• TAREFAS:
1. Responda com base no trecho sobre a curadoria de arte:
(a) O que as redes de pensamentos trazem consigo?
(b) Quais dois fatores tendem a elitizar o acesso à arte?
(c) De onde vem a explosão da quantidade de imagens a que temos acesso todos os dias?
2. Prossiga com o trecho sobre a curadoria de arte, começando logo depois da última frase.

• TRECHO PARA LER:
____

Não há nada de mal em si no buscar uma chancela ou conceder autoridade a outrem, mesmo porque cremos que isso sempre ocorre em algum nível, menor ou maior. Somos atravessados por diversas redes de pensamentos interligados pelos mais variados motivos. Estas redes trazem consigo a noção do que é bonito, do que é desejável, como do que é reprovável, digno de repulsa. A adesão a esse "pacote de associações" pode também ser fruto da nossa liberdade de aderir, de nos associar, de compormos determinado grupo com o qual nos identificamos e desejamos como fonte de parâmetros. Confia-se, desta forma, a curadoria de suas imagens à galeria que seu chefe te indicou, à permissão da autoridade religiosa, ao artista com o qual se tem afinidade política, aos especialistas em composição de ambiente, aos críticos de arte que dizem o que é bom. É interessante ver a homogeinidade dos gostos dentro destes grupos (como também o quanto as produções dos artistas são vinculadas a estes padrões).
Porém, a cristalização de tal crença sobre a necessidade de um olhar que te autorize acaba por sufocar a possibilidade de autonomia de muitos quando vista como a única via. Desta forma, o que começou focado na liberdade do criar passou a focar também na liberdade de curadoria. Chancelas e orientações são bem-vindas, mas desde que fruto de um exercício livre, pois há todo um universo individual de motivos pelos quais escolher suas obras. Essa preocupação se torna mais importante pela existência de um contexto onde o mercado de arte e o academicismo, voluntariamente ou não, tendem a elitizar o acesso. O que vemos é a existência de poucos colecionadores, e uma impressão generalizada do público de que possui conhecimento insuficiente para apreciar trabalhos artísticos.
A explosão da quantidade de imagens a que temos acesso diariamente advinda da quase universalidade da produção via smartphones/computadores e das possibilidades das redes sociais, ainda que por um lado tenha sobrecarregado nossos olhos e capacidade de processamento, por outro parece nos ter alçado a um outro nível de intimidade e percepção, criando um contexto no qual somos levados a escolher o conteúdo do qual queremos estar próximos e o qual rejeitamos, traçando uma linha em meio ao abundante universo disponível. Esta conduta curatorial, quase que imprescindível para sanidade mental em meios digitais acaba por refletir na nossa relação também em meios materiais, com telas, quadros, impressões, adesivos e todo tipo de arte visual.

____

• MATERIAL REUNIDO:
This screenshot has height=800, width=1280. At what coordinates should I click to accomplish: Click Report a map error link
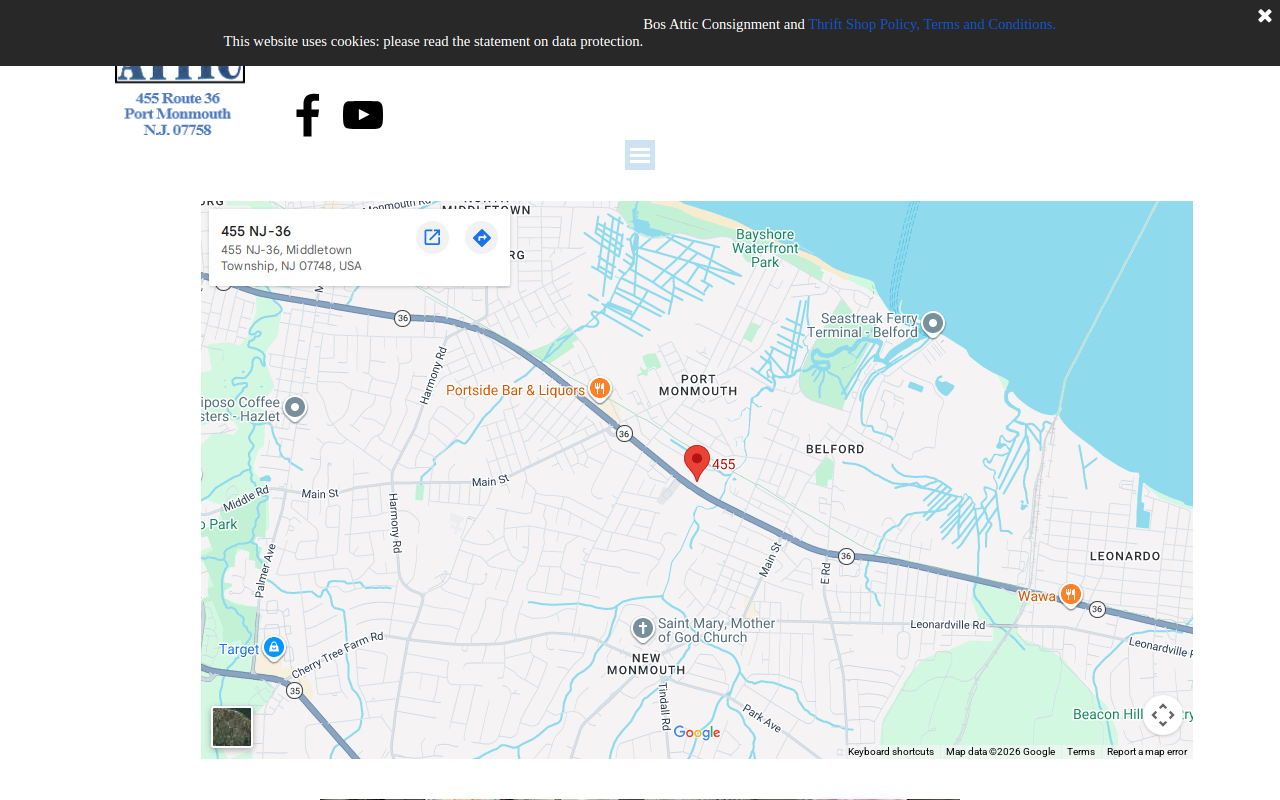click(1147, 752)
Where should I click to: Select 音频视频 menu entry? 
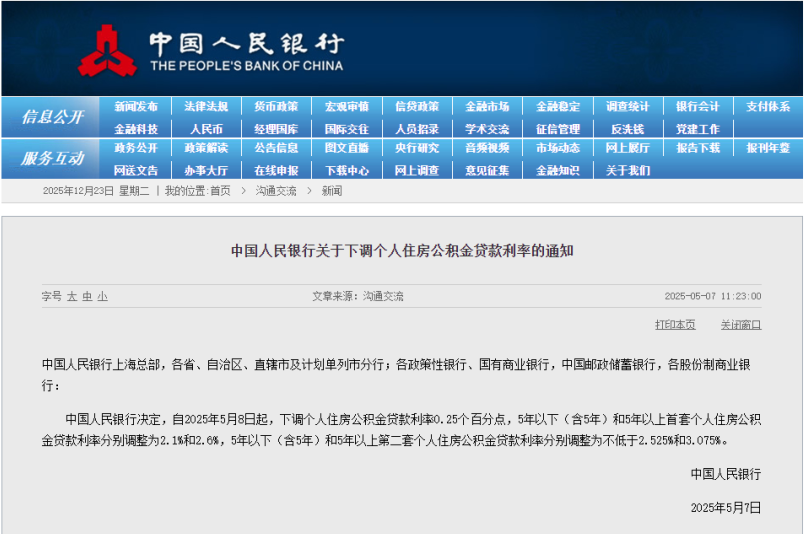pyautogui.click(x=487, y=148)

____

• RESPOSTAS:
1.
(a) A noção do que é bonito e do que é desejável, e também do que é reprovável, digno de repulsa.
(b) O mercado de arte e o academicismo.
(c) Da quase universalidade da produção via smartphones e computadores e das possibilidades das redes sociais.

2.
Este processo tem criado um público latente para aquisição de arte impressa e outras modalidades visuais e plásticas. Porém é um público ainda tímido, com antigas referências ainda excessivamente arraigadas e carente de novos meios. Quantas não foram as vezes em que, presentes em feiras de rua, ouvimos que não se via muito esse tipo de trabalho "por aí", o quanto era diferente, e a famosa frase "é bonito, mas não entendo de arte"?
Distanciar uma pessoa da curadoria das imagens que vão compor seus dias é, em alguma medida, suprimir o que julgamos ser sua melhor possibilidade: ser um ponto de diálogo, diante do qual nos colocamos, observando a obra, as perspectivas e oscilações de nosso próprio olhar. Nem sempre dominamos os motivos e razões de nossas identificações. Levar uma imagem consigo é uma oportunidade de observar a si mesmo. Perceber o que atrai seus olhos, refletir sobre o porquê da atração. Descobrir o destaque que você quer dar para a obra, se quer exibi-la, escondê-la. Levar para o quarto, deixar na sala. Perceber que sentido há para você, perceber o fim deste sentido. Guardá-la, joga-la fora. Entendê-la, entender-se. Seguir um critério externo de curadoria é abrir mão deste diálogo, em parte ou mesmo inteiramente. Motivações e sentidos prontos acabam por suprimir os do próprio indivíduo.
A viabilização de uma curadoria autônoma é também econômica e social. Mostrar à pessoa que ela pode ser colecionadora de arte passa também por mostrar que aquilo está ao alcance de suas mãos. Galerias exclusivas, de público restrito podem e devem caminhar juntamente a pequenas feiras e exposições. Reproduções, pequenos formatos podem e devem caminhar juntamente a grandes obras originais. Prints Fine Art de séries limitadas são uma ótima opção para pequenos colecionadores, com preços acessíveis, boa qualidade e aproximação do artista. É também uma ótima maneira de adentrar o mercado de arte. Galerias de parede, sejam de proposta minimalista ou maximalista, podem se tornar um pequeno museu particular, apresentado ao público de sua escolha. Há formatos ainda mais simples e acessíveis, como imãs, zines, postais, adesivos, que podem formar um grande mosaico ou ocupar individualmente o seu lugar.
Concluindo, olhar atentamente para os colecionadores aperfeiçoa a nossa proposta. Não somente o artista livre, mas também o colecionador livre. Não somente a busca pelo artista o mais integralmente presente na obra, mas também pelo colecionador o mais integralmente presente na sua escolha. É a força da presença dos dois que gera a verdade do encontro.
Fica o convite. Você, curador das suas imagens.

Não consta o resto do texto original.